Count how many lines of the records below contain the string "January", matching case exactly. Give only that number.

## START

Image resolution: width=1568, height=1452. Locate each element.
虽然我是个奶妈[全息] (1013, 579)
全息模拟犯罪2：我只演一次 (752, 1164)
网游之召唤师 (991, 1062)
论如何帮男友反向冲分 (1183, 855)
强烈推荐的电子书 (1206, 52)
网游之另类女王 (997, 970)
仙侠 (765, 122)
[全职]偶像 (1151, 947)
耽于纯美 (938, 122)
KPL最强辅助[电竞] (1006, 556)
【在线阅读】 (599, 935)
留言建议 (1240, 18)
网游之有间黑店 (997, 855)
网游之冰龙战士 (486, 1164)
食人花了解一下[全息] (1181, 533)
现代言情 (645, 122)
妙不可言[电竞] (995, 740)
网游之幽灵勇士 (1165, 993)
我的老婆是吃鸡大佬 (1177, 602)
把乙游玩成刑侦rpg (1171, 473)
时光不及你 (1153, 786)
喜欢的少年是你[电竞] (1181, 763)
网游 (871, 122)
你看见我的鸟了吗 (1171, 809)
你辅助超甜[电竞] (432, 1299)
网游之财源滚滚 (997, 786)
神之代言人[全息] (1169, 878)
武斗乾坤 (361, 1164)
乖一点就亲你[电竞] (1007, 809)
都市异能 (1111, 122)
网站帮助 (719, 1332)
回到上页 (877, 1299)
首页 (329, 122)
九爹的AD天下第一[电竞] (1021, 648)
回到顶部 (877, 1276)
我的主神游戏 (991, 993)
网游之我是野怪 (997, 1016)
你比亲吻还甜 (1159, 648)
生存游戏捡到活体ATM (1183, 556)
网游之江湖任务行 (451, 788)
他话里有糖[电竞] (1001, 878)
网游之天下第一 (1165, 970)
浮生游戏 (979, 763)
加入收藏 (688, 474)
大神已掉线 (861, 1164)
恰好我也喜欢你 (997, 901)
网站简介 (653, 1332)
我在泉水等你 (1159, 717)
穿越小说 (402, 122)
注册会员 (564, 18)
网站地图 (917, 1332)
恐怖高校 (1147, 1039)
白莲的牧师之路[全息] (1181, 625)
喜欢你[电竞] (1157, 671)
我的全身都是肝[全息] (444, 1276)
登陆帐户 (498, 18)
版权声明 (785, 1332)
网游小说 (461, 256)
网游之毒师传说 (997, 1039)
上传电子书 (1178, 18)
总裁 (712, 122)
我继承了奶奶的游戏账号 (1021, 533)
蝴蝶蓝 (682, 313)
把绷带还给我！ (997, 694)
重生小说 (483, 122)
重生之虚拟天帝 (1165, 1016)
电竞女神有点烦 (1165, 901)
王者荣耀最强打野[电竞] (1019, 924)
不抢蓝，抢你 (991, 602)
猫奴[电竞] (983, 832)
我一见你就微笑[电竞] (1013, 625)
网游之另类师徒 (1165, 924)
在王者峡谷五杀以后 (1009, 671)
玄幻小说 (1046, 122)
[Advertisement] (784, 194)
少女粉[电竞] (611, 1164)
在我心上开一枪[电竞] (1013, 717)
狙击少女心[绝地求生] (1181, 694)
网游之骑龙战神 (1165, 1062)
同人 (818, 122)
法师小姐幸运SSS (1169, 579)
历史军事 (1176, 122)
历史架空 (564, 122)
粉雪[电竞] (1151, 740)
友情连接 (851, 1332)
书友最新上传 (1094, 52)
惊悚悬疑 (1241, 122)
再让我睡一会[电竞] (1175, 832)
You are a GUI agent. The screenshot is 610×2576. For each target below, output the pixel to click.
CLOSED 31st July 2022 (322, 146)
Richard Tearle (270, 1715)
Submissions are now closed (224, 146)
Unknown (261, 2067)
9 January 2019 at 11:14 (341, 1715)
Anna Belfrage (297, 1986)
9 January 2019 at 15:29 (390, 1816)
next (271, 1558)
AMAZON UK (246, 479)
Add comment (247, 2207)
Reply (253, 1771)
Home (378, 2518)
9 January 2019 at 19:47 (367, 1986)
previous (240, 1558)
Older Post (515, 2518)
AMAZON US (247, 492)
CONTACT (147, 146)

## END

● **EXERCISE RESPONSE**
3